*What the task requires*
Only one stretch of the listing below is wanted. Give it again exactly, from the line with "The width and height of the screenshot is (660, 547)." through the line with "Image resolution: width=980".

*Supplied information*

•••••

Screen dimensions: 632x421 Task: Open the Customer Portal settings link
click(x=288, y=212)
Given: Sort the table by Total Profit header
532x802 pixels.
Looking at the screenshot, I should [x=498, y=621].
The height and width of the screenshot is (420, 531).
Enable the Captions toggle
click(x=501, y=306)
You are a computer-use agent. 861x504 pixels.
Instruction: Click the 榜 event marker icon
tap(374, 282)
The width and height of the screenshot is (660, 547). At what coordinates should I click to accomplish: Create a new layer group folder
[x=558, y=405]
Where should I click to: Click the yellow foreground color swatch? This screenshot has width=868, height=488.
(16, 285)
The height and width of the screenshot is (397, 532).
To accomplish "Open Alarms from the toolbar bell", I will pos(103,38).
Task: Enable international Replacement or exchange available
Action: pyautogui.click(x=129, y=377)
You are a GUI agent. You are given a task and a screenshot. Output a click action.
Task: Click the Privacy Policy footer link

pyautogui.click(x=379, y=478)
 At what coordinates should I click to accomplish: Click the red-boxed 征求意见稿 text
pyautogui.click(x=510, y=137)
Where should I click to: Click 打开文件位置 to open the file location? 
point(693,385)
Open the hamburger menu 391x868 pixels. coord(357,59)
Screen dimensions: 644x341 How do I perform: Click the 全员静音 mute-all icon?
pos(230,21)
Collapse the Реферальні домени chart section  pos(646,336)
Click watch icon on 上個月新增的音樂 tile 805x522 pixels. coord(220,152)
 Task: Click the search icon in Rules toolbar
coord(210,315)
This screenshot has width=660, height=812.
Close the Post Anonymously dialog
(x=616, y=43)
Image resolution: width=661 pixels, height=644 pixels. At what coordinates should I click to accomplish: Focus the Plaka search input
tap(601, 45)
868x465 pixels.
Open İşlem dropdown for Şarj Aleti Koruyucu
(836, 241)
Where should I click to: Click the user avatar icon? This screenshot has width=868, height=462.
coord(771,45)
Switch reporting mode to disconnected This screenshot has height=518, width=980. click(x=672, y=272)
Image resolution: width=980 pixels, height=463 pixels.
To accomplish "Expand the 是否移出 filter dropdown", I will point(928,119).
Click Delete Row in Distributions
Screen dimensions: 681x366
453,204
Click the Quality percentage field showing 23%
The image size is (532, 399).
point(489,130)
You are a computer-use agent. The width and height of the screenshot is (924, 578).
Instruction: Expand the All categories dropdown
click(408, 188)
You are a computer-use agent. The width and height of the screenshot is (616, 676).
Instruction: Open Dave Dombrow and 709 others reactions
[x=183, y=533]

•••••

*Response to this exercise*
The width and height of the screenshot is (660, 547). At what coordinates should I click to accomplish: Create a new layer group folder
[x=558, y=405]
Where should I click to: Click the yellow foreground color swatch? This screenshot has width=868, height=488.
(16, 285)
The height and width of the screenshot is (397, 532).
To accomplish "Open Alarms from the toolbar bell", I will pos(103,38).
Task: Enable international Replacement or exchange available
Action: pyautogui.click(x=129, y=377)
You are a GUI agent. You are given a task and a screenshot. Output a click action.
Task: Click the Privacy Policy footer link

pyautogui.click(x=379, y=478)
 At what coordinates should I click to accomplish: Click the red-boxed 征求意见稿 text
pyautogui.click(x=510, y=137)
Where should I click to: Click 打开文件位置 to open the file location? 
point(693,385)
Open the hamburger menu 391x868 pixels. coord(357,59)
Screen dimensions: 644x341 How do I perform: Click the 全员静音 mute-all icon?
pos(230,21)
Collapse the Реферальні домени chart section  pos(646,336)
Click watch icon on 上個月新增的音樂 tile 805x522 pixels. coord(220,152)
 Task: Click the search icon in Rules toolbar
coord(210,315)
This screenshot has width=660, height=812.
Close the Post Anonymously dialog
(x=616, y=43)
Image resolution: width=661 pixels, height=644 pixels. At what coordinates should I click to accomplish: Focus the Plaka search input
tap(601, 45)
868x465 pixels.
Open İşlem dropdown for Şarj Aleti Koruyucu
(836, 241)
Where should I click to: Click the user avatar icon? This screenshot has width=868, height=462.
coord(771,45)
Switch reporting mode to disconnected This screenshot has height=518, width=980. click(x=672, y=272)
Image resolution: width=980 pixels, height=463 pixels.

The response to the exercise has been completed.